March 18, 2025

Recentemente, li o dulcíssimo Livro das Horas, de Nélida Piñon. A ausência do artigo definido O” no título oferece um campo fértil para uma análise semântica e sintática rica. Sob a ótica linguística, a presença ou ausência de artigos pode alterar substancialmente a construção do significado, refletindo nuances de subjetividade e de interpretação no texto.

Capa do Livro das HorasCapa do Livro das Horas

O artigo definido O” tem a função de especificar, de indicar que estamos tratando de um objeto particular e determinado. No caso de O Livro das Horas, o uso do artigo confere uma concreção ao conceito, referindo-se a um livro específico, talvez uma obra de autoridade, uma que se impõe de maneira única. Contudo, ao omitir esse artigo, o título se torna mais abstrato, mais geral, o que pode ser interpretado como uma tentativa de despojamento de qualquer pretensão de definitividade. Livro das Horas sem o O” surge, então, como um símbolo mais fluido e aberto, sugerindo que as horas” podem ser compreendidas não como uma unidade de tempo fixa e concreta, mas como algo que flui, se desdobra, como se cada leitor pudesse construir sua própria relação com o conceito de tempo e de transitoriedade.

Sem o artigo, o título adquire um caráter de generalização, mais universal. Ele evoca o livro como uma instância simbólica que pode se manifestar em várias formas, remetendo a uma pluralidade de livros”, metafóricos ou concretos, que existem na imaginação humana. A hora” aqui também perde sua conotação de medida exata, tornando-se uma representação das fases e momentos que compõem a experiência humana.

Linguisticamente, isso pode ser interpretado como uma estratégia de distensão do significado, uma maneira de ampliar a interpretação e permitir que o título se inscreva em um plano mais filosófico, em que o Livro das Horas” não é algo fixo, mas sim uma categoria representativa da temporalidade em sua mais ampla acepção. Neste sentido, Nélida Piñon, ao retirar o artigo, coloca o título da obra em um plano de indeterminação que ressoaria com as tensões do texto, que se dedica justamente a refletir sobre a complexidade do tempo e da memória.

Foi no Livro das Horas que Nélida Piñon descreveu de maneira comovente a morte de Clarice Lispector.

Ela, grande amiga de Clarice, narra com uma intimidade poética e tocante a experiência de sua partida, mostrando não apenas o impacto emocional que a morte de Clarice causou nela, mas também capturando a essência do caráter da escritora. A morte de Clarice, em 1977, é retratada de forma quase lírica, e o relato de Nélida emerge como um momento de luto profundo e de reflexão sobre a finitude da vida e o legado literário deixado por sua amiga.
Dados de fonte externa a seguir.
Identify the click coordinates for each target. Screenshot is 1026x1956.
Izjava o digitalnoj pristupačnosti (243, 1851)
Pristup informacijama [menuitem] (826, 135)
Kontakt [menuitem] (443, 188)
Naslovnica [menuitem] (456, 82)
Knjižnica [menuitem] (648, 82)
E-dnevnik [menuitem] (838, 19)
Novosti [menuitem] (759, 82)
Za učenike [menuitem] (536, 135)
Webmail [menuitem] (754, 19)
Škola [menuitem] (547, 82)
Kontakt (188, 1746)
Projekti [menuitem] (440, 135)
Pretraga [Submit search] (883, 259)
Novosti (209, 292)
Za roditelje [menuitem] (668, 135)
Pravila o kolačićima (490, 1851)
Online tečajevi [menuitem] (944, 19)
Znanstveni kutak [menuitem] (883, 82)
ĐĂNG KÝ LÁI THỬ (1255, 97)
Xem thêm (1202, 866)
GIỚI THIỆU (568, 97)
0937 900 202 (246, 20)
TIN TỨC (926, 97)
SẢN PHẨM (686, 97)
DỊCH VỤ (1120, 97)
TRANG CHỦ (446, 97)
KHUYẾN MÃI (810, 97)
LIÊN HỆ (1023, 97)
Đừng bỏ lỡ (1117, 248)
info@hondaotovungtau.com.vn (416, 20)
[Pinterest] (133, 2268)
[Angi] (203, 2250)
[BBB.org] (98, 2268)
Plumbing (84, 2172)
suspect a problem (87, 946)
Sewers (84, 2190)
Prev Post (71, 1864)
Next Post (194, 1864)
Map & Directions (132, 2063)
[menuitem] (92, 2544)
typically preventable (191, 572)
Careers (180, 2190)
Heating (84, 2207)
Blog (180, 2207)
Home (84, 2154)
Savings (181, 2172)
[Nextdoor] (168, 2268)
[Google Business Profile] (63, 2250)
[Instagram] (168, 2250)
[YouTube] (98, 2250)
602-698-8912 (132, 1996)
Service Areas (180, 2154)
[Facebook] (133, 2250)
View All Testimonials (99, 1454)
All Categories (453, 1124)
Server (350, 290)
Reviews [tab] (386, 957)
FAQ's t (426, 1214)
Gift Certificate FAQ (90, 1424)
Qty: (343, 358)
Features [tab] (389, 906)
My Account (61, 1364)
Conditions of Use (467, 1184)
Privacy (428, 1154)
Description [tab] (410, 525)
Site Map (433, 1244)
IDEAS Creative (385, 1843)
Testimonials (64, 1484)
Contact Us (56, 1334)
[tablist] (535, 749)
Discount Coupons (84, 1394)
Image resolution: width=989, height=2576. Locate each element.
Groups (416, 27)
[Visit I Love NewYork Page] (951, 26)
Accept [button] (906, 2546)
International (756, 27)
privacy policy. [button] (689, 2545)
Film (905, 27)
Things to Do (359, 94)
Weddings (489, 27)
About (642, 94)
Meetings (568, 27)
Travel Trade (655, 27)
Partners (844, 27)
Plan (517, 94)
Trecho do livro sobre a morte de ClariceTrecho do livro sobre a morte de Clarice

No livro, Nélida descreve a morte de Clarice como uma espécie de evento suspenso, como se a própria morte da escritora fosse uma passagem que se confundisse com os tempos da literatura, da memória e da eternidade. A forma como ela escreve sobre o momento da morte de Clarice pode ser lida como uma tentativa de captar a transcendência da amiga, cuja escrita, embora tenha sido interrompida pela morte, continua a viver na memória coletiva e na literatura brasileira.

A narrativa não é apenas um relato factual, mas um testemunho da amizade entre as duas escritoras, que se via também como uma celebração da criação literária. O episódio da morte de Clarice, assim, é um dos pontos centrais de reflexão sobre a relação com a morte e o legado imortal das grandes figuras literárias que transcendem o tempo físico. A delicadeza com que Nélida escreve sobre esse evento revela o profundo respeito e admiração que ela tinha pela escritora e pela sua obra.

Enfim, eu leria várias e várias vezes esse livro, pois a cada leitura ele se revela de uma maneira nova, mais rica, mais profunda. O Livro das Horas é um convite constante à reflexão sobre o tempo, a memória e a morte, mas também sobre a literatura em si, sua capacidade de transcender a temporalidade e de tocar os recantos mais íntimos da alma humana.

Cada palavra de Nélida Piñon é como uma chave que abre portas para significados múltiplos, e ao revisitar suas páginas, o leitor é confrontado com uma experiência de leitura que, assim como o tempo, se reinventa. Este não é apenas um livro para ser lido, mas para ser vivido em diferentes momentos da vida, sempre com algo novo a ensinar sobre as relações humanas, a literatura e a existência.